Vicedecano de la Facultad de Educación

La implementación de los Servicios Locales de Educación Pública (SLEP) ha sido un tema recurrente en el debate público.

Desde su creación, esta política se propuso como una gran reforma educativa destinada a mejorar la calidad y equidad en la educación pública. Sin embargo, debido a errores de diseño o al poco tiempo transcurrido, no ha logrado superar a los municipios en varios indicadores claves, como asistencia, deserción, rotación docente y puntajes Simce.

Estos resultados ponen en entredicho la eficacia de una reforma que, a pesar de sus buenas intenciones, no parece estar alcanzando los objetivos esperados.

Una de las principales falencias identificadas es que no se consideraron las buenas prácticas preexistentes en algunos municipios. 

Una de las principales falencias identificadas es que no se consideraron las buenas prácticas preexistentes en algunos municipios. Las reformas educativas de gran envergadura siempre deben tomar en cuenta las prácticas efectivas ya implementadas.

De lo contrario, no solo se desaprovechan conocimientos y experiencias valiosas, sino que también puede llevar a una implementación que no se ajusta a las realidades específicas de cada comunidad educativa.

Por otra parte, el corto plazo de implementación de los SLEP ha sido insuficiente para evaluar y ajustar adecuadamente sus resultados: “Las incidencias de las políticas educativas son muy diversas y pueden tardar años, incluso generaciones, en hacerse completamente visibles” (OECD Education Policy Evaluation 236, año 2020). Por tanto, antes de seguir avanzando en la implementación de nuevos SLEP, debemos realizar una evaluación robusta que permita identificar sus fortalezas y oportunidades de mejora.

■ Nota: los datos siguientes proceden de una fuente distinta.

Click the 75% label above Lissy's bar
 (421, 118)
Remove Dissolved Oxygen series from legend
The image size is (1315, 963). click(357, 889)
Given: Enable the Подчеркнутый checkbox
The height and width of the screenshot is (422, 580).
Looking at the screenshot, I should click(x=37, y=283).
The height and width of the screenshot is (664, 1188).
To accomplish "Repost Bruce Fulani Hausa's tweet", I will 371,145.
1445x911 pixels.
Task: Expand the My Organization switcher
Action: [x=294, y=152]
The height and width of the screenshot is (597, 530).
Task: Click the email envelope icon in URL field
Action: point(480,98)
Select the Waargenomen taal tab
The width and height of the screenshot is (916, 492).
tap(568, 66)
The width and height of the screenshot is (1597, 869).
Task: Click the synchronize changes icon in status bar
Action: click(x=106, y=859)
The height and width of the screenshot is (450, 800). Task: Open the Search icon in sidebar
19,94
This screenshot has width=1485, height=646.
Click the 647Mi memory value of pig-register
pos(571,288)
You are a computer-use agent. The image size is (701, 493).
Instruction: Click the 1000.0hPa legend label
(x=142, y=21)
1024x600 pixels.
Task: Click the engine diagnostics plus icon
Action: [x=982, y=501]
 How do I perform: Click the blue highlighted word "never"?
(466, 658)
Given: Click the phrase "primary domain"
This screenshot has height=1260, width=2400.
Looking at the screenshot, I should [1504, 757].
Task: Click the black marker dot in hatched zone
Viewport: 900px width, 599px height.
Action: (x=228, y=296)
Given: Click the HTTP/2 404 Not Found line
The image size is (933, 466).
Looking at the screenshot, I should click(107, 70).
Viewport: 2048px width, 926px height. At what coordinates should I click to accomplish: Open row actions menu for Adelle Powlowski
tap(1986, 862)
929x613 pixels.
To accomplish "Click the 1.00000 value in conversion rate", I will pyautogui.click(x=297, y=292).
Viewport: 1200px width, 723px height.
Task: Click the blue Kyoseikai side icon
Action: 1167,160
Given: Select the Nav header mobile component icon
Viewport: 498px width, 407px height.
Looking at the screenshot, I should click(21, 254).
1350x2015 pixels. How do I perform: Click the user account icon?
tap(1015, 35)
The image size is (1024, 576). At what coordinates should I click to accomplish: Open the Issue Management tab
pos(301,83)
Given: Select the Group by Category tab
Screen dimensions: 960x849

Por último, la suposición de que un sistema educativo uniforme es la solución óptima para fortalecer la educación pública es un error. La diversidad de sostenedores, acompañados de mecanismos efectivos de regulación y supervisión, permite que estos funcionen como un sistema coherente y ordenado.

Además, la diversidad institucional puede ofrecer una respuesta más ágil y adecuada a las diversas necesidades locales, promoviendo así una mayor equidad y eficacia en el sistema educativo.